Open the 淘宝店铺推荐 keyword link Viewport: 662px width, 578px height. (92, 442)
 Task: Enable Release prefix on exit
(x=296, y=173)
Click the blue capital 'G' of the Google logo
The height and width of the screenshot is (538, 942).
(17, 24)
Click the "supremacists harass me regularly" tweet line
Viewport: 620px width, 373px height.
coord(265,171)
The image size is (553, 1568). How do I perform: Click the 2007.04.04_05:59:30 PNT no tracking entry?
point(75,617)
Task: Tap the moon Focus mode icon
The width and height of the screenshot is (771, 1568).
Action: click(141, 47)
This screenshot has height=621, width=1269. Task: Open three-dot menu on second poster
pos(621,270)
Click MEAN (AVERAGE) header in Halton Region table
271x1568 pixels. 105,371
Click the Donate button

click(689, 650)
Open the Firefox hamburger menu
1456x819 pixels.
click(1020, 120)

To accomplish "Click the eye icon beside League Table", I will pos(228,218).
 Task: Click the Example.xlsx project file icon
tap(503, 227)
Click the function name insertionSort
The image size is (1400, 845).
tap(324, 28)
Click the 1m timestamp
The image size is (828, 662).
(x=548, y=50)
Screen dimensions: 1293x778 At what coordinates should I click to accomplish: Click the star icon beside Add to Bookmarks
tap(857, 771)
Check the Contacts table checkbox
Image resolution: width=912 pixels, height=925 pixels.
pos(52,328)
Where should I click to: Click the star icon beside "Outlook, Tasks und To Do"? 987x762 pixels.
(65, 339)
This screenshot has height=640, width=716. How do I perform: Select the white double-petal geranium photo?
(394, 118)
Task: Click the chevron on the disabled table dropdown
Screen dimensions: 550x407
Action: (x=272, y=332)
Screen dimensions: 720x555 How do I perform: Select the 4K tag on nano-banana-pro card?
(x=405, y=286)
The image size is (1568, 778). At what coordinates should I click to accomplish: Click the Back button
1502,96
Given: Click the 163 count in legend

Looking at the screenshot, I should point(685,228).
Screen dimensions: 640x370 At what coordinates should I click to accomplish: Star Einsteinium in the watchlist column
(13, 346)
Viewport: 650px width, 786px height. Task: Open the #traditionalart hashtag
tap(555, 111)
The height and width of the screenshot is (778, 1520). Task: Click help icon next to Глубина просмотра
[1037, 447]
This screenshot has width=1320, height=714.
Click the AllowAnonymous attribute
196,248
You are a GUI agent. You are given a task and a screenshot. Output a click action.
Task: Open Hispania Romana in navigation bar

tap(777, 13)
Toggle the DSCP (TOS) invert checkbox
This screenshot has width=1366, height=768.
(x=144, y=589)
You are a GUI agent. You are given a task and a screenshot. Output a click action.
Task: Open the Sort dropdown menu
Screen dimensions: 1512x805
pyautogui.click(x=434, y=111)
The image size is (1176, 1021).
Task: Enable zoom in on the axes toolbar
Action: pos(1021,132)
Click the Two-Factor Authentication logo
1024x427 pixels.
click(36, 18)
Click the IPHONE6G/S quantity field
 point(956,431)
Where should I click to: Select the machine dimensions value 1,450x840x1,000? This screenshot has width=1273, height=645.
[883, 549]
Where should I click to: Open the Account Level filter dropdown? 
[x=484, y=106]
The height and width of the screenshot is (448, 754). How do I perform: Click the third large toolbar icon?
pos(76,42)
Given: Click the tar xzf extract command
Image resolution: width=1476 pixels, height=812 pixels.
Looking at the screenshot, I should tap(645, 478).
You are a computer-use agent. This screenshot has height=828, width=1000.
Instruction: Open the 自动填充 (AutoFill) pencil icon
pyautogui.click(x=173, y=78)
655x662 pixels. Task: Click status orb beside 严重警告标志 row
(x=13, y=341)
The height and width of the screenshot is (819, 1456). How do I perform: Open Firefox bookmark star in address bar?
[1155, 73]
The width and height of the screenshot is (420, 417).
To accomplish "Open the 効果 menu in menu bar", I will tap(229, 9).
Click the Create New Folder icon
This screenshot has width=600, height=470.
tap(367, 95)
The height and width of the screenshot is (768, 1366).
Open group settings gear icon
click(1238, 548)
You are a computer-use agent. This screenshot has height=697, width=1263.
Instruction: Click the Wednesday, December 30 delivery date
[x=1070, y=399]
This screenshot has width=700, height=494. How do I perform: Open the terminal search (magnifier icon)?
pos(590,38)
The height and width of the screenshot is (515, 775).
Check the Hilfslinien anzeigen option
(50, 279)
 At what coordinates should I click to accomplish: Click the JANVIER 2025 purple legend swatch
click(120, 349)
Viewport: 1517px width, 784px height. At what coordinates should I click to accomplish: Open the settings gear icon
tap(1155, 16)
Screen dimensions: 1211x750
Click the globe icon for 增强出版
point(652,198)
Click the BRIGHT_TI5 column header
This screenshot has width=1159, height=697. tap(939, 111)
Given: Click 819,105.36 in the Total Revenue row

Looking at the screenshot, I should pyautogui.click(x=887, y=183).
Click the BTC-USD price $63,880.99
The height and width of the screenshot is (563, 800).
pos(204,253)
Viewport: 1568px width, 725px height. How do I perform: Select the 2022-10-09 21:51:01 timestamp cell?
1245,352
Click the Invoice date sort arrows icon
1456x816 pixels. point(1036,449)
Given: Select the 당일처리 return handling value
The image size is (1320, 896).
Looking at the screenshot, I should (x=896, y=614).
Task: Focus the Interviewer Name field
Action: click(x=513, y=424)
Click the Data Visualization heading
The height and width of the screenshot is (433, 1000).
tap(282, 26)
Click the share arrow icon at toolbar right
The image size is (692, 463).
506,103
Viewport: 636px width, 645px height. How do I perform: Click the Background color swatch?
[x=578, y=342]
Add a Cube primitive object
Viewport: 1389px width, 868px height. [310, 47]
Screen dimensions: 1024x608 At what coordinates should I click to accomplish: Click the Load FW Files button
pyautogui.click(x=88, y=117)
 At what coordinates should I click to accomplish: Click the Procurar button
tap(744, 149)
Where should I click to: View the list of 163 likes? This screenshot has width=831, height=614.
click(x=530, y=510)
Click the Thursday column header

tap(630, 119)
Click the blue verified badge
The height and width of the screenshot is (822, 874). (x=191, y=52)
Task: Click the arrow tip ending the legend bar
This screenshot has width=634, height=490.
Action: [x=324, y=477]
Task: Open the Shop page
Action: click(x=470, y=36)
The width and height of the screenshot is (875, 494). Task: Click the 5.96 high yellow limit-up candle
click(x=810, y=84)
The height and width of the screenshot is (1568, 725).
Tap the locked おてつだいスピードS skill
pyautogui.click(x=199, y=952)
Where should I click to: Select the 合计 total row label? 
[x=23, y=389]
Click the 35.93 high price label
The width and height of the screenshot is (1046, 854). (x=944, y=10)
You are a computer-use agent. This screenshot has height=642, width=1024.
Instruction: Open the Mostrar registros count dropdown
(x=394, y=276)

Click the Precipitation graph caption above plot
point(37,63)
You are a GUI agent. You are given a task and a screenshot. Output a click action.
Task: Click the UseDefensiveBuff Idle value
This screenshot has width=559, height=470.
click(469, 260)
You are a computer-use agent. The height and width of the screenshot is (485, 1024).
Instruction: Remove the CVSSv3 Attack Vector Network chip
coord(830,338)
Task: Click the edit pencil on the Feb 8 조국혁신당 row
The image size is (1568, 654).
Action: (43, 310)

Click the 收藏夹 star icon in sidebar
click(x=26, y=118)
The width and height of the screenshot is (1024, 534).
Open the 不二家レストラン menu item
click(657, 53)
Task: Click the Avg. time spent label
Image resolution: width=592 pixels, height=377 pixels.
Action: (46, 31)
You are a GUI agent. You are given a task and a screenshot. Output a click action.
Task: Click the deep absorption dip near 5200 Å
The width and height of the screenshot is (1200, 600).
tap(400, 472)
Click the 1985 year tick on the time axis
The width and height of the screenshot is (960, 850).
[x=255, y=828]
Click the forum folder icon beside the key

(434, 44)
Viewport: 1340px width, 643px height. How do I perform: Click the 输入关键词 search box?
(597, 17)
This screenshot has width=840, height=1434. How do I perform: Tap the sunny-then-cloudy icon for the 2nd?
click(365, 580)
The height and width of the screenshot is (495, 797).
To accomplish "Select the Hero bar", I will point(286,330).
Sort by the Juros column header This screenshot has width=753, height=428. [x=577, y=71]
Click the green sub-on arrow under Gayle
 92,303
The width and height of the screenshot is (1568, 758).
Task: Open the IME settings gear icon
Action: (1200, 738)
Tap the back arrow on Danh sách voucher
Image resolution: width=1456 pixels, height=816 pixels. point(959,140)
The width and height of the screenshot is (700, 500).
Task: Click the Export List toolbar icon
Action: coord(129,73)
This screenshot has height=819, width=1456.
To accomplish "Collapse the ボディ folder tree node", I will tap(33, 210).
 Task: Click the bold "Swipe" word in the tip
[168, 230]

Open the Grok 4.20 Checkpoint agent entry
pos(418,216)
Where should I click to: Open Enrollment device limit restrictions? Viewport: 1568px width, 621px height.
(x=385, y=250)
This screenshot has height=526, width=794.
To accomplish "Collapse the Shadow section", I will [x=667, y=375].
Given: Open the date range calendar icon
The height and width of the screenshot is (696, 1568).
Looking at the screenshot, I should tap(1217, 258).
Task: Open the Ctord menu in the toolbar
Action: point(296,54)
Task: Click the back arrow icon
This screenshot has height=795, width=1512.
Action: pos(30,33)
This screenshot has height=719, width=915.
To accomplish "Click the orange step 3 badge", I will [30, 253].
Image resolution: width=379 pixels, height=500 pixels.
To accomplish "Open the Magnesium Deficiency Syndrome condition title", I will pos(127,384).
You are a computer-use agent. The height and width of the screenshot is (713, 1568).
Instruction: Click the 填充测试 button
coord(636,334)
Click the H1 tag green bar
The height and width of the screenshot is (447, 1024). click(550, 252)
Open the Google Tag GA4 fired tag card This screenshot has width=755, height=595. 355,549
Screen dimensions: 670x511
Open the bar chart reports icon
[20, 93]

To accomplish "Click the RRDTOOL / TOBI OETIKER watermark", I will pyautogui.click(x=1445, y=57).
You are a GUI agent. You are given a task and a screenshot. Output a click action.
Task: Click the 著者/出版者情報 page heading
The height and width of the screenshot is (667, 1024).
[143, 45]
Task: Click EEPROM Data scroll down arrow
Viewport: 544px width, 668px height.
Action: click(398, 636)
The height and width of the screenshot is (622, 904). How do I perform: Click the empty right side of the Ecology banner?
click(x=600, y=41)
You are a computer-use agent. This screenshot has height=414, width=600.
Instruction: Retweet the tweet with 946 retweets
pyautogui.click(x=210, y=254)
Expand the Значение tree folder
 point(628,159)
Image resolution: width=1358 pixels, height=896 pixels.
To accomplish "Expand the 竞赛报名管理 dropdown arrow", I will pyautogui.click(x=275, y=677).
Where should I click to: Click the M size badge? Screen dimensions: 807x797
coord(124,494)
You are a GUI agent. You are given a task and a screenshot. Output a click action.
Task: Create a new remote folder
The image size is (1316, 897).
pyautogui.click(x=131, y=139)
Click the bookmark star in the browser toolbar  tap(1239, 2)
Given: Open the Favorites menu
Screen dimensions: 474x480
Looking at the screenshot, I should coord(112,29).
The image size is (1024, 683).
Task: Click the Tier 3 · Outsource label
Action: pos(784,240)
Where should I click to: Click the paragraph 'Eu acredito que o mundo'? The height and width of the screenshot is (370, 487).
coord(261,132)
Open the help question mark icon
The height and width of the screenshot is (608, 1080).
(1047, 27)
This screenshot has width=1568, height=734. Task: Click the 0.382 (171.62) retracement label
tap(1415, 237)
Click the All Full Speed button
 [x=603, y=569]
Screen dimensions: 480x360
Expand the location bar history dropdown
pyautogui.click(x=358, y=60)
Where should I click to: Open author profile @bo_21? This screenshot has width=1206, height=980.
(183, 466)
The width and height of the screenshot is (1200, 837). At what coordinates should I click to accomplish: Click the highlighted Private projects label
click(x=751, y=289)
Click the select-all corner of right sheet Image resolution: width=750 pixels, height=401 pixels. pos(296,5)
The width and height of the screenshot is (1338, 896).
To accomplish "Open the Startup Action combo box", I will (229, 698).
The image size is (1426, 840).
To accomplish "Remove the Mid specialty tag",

**Work to do:**
Retype the records exactly, starting at the first line and ending at the line that contains "pos(621,270)", with both included.

**Solution to this exercise:**
Open the 淘宝店铺推荐 keyword link Viewport: 662px width, 578px height. (92, 442)
 Task: Enable Release prefix on exit
(x=296, y=173)
Click the blue capital 'G' of the Google logo
The height and width of the screenshot is (538, 942).
(17, 24)
Click the "supremacists harass me regularly" tweet line
Viewport: 620px width, 373px height.
coord(265,171)
The image size is (553, 1568). How do I perform: Click the 2007.04.04_05:59:30 PNT no tracking entry?
point(75,617)
Task: Tap the moon Focus mode icon
The width and height of the screenshot is (771, 1568).
Action: click(141, 47)
This screenshot has height=621, width=1269. Task: Open three-dot menu on second poster
pos(621,270)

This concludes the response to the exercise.